• [HOW TO COMPLETE THIS TASK]: Let the line containing "Task: View promotion" serve as the first line of the answer and the final line of the entries as its last, with every line between copied exactly.

• [LISTED RECORDS]:
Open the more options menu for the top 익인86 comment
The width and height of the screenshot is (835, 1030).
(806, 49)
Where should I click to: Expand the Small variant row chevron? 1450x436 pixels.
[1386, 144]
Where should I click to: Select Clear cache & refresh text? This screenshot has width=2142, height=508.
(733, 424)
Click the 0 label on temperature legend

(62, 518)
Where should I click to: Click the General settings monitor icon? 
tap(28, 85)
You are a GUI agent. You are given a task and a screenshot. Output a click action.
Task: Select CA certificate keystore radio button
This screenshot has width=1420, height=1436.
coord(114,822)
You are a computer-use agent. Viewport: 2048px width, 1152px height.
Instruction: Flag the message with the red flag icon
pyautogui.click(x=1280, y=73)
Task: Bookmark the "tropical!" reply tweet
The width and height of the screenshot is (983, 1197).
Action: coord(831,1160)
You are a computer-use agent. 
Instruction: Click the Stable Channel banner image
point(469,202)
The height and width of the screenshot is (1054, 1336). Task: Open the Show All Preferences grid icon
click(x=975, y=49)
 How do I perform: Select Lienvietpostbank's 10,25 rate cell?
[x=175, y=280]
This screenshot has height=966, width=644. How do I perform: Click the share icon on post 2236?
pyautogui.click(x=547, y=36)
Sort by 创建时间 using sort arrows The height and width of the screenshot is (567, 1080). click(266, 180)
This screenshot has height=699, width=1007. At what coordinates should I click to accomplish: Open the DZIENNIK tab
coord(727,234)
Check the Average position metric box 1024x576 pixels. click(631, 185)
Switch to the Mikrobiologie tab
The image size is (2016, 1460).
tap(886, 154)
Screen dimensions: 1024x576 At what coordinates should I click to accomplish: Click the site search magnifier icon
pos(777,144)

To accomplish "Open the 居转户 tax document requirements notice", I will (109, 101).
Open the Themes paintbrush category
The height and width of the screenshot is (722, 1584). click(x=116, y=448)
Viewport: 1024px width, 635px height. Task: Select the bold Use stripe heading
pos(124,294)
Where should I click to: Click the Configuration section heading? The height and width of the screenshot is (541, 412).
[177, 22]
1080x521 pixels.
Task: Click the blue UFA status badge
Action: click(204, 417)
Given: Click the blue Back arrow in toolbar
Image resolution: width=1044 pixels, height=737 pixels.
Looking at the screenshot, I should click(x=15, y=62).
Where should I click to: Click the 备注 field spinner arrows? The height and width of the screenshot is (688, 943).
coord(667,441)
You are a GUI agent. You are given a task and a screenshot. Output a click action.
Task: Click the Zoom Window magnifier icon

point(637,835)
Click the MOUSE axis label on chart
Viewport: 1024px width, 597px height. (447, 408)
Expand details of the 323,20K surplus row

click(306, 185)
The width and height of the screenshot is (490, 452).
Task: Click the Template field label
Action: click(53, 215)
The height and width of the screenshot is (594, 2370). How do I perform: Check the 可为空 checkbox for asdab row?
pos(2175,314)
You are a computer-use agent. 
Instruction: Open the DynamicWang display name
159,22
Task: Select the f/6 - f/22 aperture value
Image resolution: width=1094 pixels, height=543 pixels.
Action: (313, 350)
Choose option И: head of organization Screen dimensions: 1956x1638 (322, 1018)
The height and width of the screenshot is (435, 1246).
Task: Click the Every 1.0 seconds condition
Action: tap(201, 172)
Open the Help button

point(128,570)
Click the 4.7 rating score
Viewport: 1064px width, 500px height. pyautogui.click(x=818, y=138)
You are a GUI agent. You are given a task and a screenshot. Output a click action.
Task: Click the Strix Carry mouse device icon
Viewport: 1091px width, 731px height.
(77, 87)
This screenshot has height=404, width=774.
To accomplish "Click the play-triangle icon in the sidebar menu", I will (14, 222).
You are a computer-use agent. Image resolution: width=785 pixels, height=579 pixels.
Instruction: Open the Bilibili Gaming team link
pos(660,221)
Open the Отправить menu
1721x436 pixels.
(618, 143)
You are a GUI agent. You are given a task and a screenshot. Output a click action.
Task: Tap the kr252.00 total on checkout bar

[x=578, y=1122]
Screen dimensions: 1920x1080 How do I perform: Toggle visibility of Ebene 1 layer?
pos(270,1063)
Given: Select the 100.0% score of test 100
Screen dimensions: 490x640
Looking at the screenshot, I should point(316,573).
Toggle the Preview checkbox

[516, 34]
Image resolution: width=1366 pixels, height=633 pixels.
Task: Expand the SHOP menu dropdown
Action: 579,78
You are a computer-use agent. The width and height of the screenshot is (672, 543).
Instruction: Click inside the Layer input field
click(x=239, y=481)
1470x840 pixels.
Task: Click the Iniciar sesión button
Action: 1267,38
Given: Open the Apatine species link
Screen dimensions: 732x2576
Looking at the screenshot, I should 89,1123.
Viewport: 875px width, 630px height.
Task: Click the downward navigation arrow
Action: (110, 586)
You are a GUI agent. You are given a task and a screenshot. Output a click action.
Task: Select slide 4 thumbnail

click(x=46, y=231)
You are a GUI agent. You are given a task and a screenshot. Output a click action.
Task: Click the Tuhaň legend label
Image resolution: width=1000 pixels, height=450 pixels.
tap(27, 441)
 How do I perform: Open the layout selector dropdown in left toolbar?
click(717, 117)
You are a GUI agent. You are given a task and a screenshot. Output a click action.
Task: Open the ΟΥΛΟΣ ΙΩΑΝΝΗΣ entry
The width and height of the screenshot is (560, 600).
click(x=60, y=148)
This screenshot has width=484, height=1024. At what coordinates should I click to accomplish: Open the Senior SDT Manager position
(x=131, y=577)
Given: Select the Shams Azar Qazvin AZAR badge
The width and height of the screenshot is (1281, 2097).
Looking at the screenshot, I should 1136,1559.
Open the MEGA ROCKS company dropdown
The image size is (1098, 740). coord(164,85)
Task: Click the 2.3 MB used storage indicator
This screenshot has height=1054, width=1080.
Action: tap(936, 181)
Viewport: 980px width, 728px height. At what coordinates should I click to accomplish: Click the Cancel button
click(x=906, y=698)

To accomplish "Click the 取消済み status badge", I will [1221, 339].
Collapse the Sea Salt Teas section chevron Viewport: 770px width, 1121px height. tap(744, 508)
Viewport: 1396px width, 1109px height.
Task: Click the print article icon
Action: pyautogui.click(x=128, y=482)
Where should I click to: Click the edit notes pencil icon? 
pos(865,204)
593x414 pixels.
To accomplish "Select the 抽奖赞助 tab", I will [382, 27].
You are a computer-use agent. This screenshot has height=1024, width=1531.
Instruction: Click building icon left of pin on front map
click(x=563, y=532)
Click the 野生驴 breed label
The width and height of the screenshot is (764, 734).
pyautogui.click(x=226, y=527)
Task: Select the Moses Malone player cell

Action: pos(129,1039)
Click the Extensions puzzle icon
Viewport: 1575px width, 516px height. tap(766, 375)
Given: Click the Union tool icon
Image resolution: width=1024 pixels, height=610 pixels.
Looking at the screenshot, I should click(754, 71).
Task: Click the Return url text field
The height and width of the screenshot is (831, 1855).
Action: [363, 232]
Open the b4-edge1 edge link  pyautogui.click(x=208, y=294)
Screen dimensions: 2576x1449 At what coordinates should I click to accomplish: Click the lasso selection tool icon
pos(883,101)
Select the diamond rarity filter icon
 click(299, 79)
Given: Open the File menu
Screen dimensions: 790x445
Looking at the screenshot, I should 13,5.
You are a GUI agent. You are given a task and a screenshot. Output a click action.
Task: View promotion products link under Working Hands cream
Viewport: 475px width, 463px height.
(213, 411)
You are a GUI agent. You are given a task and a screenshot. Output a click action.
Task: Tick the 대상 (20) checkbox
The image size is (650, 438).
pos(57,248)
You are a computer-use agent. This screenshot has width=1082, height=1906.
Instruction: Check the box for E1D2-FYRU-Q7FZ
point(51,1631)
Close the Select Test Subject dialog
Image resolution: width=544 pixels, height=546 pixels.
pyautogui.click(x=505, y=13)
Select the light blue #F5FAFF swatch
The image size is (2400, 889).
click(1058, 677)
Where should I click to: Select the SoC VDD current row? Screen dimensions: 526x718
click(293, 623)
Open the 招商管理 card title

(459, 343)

• [ANSWER TO THIS PROBLEM]:
Task: View promotion products link under Working Hands cream
Viewport: 475px width, 463px height.
(213, 411)
You are a GUI agent. You are given a task and a screenshot. Output a click action.
Task: Tick the 대상 (20) checkbox
The image size is (650, 438).
pos(57,248)
You are a computer-use agent. This screenshot has width=1082, height=1906.
Instruction: Check the box for E1D2-FYRU-Q7FZ
point(51,1631)
Close the Select Test Subject dialog
Image resolution: width=544 pixels, height=546 pixels.
pyautogui.click(x=505, y=13)
Select the light blue #F5FAFF swatch
The image size is (2400, 889).
click(1058, 677)
Where should I click to: Select the SoC VDD current row? Screen dimensions: 526x718
click(293, 623)
Open the 招商管理 card title

(459, 343)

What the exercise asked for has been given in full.